The Social Health Authority (SHA) moves to quell anxiety among patients requiring specialized care abroad, promising a definitive list of accredited foreign hospitals by March.
For thousands of Kenyan families looking west and east for life-saving treatment, the uncertainty is almost over. The Social Health Authority (SHA) has announced that a comprehensive list of accredited overseas hospitals will be released next month, bringing clarity to a medical referral system that has been in limbo. SHA CEO Dr. Mercy Mwangangi made the revelation before the Public Investments Committee on Social Services, aiming to calm the nerves of patients stranded in the transition from the defunct NHIF.
The shift to the new health authority brought with it a procedural freeze. Unlike the NHIF, which had established relationships, the SHA is legally required to start from scratch, vetting and contracting facilities afresh. This bureaucratic reset has caused delays, but Dr.
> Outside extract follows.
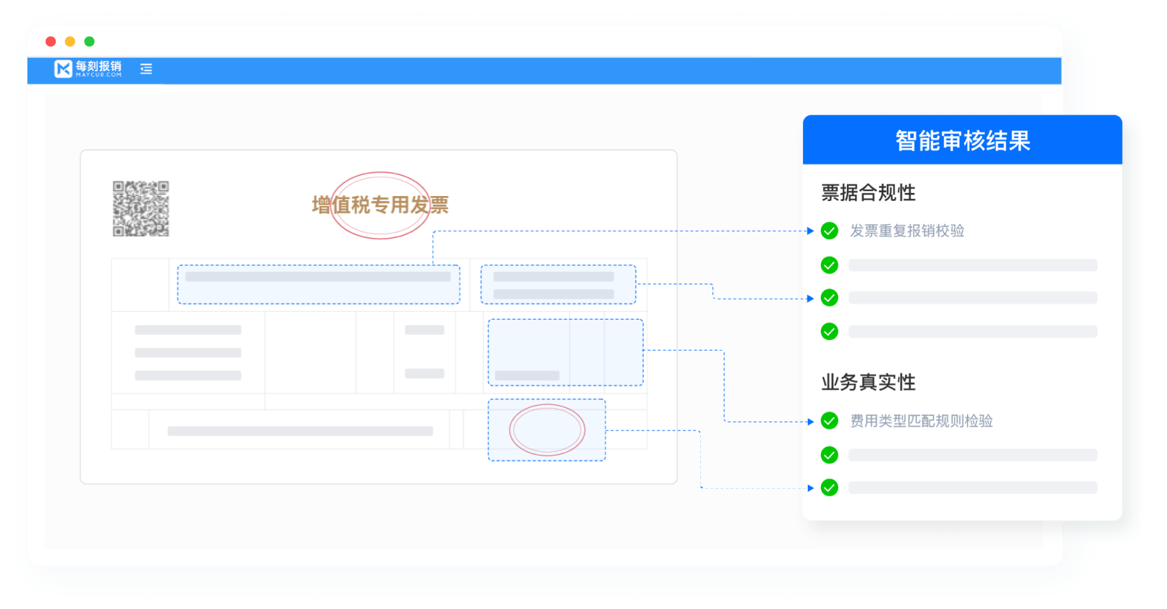Select the 票据合规性 section heading
The width and height of the screenshot is (1167, 609).
pos(868,192)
Mwangangi assured lawmakers that the procurement process is in its final stages. "We will publish the names of those facilities, whether in India, Turkey, or Germany, with which SHA has contracted," she affirmed.
Crucially, the CEO clarified the financial limits of the scheme. The SHA will cover specialized overseas treatment up to a maximum of Ksh 500,000. While this provides a safety net, it also signals that patients will still need to shoulder a significant portion of the costs for expensive procedures like transplants or complex oncology. This cap is a reality check for the sustainability of the fund.
The committee, led by MP Emmanuel Wangwe, grilled the SHA leadership on the transparency of these foreign partnerships. The ghost of past medical tourism scams, where patients were funneled to substandard clinics for kickbacks, hangs over the process. Mwangangi’s promise of a public list is a step towards sanitizing the referral pipeline.
The release of this list in March will be a litmus test for the SHA’s efficiency. For patients waiting for approval, it is a matter of life and death, not just paperwork.
As the SHA finds its footing, the message is clear: the days of unregulated medical tourism are ending. The new system promises to be rigorous, transparent, and, hopefully, more humane for those seeking hope across the borders.